Pour Philippe Herlin, cette ruée sur le Bitcoin s’explique également par «la peur de l’inflation».
«Les acteurs économiques se rendent compte que la planche à billets des Banques centrales, notamment aux États-Unis et en Europe, atteint des niveaux délirants. Cela peut déboucher sur un dérapage des prix. Ils se protègent donc en achetant du Bitcoin qui est une ressource rare.»
Pour contrer les effets de la crise économique liée à la pandémie de Covid-19, de nombreuses Banques centrales, telles que la Réserve fédérale américaine (Fed) ou la Banque centrale européenne (BCE), ont injecté des sommes colossales dans l’économie, notamment par le biais de programmes de rachats d’actifs.
Il ne faut pas «opposer» le Bitcoin et l’or
Le tout en maintenant une politique de taux très bas. Certains, comme Philippe Herlin, craignent que cette orgie de liquidité ne conduise à une crise inflationniste.

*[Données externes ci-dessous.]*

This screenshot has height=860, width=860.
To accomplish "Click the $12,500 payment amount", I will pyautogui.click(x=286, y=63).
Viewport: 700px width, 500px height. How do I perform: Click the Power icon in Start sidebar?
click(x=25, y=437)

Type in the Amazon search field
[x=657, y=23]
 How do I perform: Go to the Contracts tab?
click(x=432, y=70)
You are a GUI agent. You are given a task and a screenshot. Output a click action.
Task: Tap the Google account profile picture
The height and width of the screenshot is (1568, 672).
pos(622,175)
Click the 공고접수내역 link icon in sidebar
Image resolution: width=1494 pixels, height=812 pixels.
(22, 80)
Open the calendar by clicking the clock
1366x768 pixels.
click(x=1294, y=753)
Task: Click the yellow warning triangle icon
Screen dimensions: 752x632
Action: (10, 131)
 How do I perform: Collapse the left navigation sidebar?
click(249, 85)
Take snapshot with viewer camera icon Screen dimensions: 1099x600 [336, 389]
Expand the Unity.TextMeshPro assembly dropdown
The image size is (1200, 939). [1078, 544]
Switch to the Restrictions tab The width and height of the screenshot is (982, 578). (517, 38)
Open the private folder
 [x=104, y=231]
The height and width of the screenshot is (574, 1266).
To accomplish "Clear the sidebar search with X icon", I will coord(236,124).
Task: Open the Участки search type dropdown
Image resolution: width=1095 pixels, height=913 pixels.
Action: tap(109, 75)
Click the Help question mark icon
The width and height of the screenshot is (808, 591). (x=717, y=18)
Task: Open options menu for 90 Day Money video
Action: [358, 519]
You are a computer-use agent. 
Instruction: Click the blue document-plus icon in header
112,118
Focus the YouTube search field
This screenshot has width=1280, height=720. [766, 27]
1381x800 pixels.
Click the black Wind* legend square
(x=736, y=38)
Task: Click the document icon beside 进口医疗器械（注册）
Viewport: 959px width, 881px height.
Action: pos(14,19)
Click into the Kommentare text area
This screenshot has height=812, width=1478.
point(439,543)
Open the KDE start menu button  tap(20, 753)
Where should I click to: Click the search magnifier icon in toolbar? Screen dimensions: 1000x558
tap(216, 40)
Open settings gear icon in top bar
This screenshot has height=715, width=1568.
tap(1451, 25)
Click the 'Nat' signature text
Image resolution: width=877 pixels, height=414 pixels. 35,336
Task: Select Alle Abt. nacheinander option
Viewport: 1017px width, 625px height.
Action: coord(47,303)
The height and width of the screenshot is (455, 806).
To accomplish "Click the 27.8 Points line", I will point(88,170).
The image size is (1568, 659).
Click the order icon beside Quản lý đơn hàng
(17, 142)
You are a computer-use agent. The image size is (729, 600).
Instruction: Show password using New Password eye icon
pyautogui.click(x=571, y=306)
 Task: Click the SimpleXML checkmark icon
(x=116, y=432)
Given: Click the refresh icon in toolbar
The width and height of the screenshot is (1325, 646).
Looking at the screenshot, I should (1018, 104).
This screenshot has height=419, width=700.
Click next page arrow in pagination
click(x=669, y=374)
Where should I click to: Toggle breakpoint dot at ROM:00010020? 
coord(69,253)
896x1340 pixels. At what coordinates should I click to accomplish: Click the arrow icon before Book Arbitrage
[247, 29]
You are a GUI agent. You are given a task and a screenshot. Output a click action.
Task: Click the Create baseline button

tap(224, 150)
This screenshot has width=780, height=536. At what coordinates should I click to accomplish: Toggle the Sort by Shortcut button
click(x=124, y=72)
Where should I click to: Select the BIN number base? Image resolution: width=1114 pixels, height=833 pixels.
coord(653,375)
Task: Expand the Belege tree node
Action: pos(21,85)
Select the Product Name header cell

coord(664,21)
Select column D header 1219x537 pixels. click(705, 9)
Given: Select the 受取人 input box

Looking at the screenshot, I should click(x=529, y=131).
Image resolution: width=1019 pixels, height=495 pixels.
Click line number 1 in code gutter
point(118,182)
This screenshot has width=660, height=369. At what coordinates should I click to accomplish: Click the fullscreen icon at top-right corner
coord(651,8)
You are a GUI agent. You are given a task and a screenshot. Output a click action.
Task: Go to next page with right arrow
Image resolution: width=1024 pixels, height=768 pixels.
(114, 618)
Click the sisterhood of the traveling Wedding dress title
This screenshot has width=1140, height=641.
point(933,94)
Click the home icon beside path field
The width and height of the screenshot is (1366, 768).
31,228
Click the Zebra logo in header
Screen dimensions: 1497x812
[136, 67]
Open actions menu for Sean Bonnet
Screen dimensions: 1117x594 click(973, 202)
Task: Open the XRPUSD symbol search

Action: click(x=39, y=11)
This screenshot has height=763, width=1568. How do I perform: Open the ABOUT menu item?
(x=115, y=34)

Il existe une autre ressource rare et prisée en tant que valeur refuge: l’or. Au contraire du Bitcoin, le métal précieux connaît une période difficile. Depuis l’euphorie d’août 2020, quand le prix de l’once avait pour la première fois dépassé les 2.000 dollars, le cours du métal jaune est à la baisse. D’après les calculs du site spécialisé Kitco.com, il a perdu plus de 10% ces six derniers mois et évolue aujourd’hui en dessous des 1.800 dollars l’once.
«Il est évident qu’un certain nombre d’individus qui comptaient investir dans l’or se sont dirigés vers le Bitcoin. Cela peut contribuer à expliquer le mouvement de hausse sur le Bitcoin et celui de baisse sur l’or», explique Philippe Herlin, auteur de L'or, un placement d'avenir (Éd. Eyrolles).
Michael Saylor, PDG de MicroStrategy et grand amateur de la cryptomonnaie, assurait en novembre dernier qu’elle allait «manger» l’or.
Lorsque le dragon Bitcoin sortira de son antre, la première chose qu’il mangera est le royaume de l’or.
Une analyse que ne partage pas Philippe Herlin:
«On a affaire à la même classe d’actifs. Ils sont évidemment très différents dans leur fonctionnement ou leur histoire –l’or étant présent depuis le début de la civilisation–, mais ils sont tous deux rares et limités.»
En effet, la production mondiale d’or est d’environ 3.000 tonnes par an quand le nombre maximal de Bitcoins ne pourra jamais dépasser les 21 millions.
«Je considère qu’il y a d’un côté le Bitcoin et l’or et en face les monnaies papier. Et à terme, le Bitcoin et l’or vont gagner contre la monnaie papier. En tout cas, ils prendront de plus en plus d’importance», prédit Philippe Herlin.
Selon lui, des arbitrages peuvent être faits à l’intérieur d’une classe d’actifs, comme choisir entre investir dans la dette américaine ou allemande selon les informations du marché, l’actualité politique et la conjoncture. «Mais cela ne veut pas dire que l’une va manger l’autre», assure-t-il. Le docteur en économie estime qu’il ne faut pas «opposer» le Bitcoin et l’or. D’après lui, «la répartition entre les deux dépendra du comportement des investisseurs.»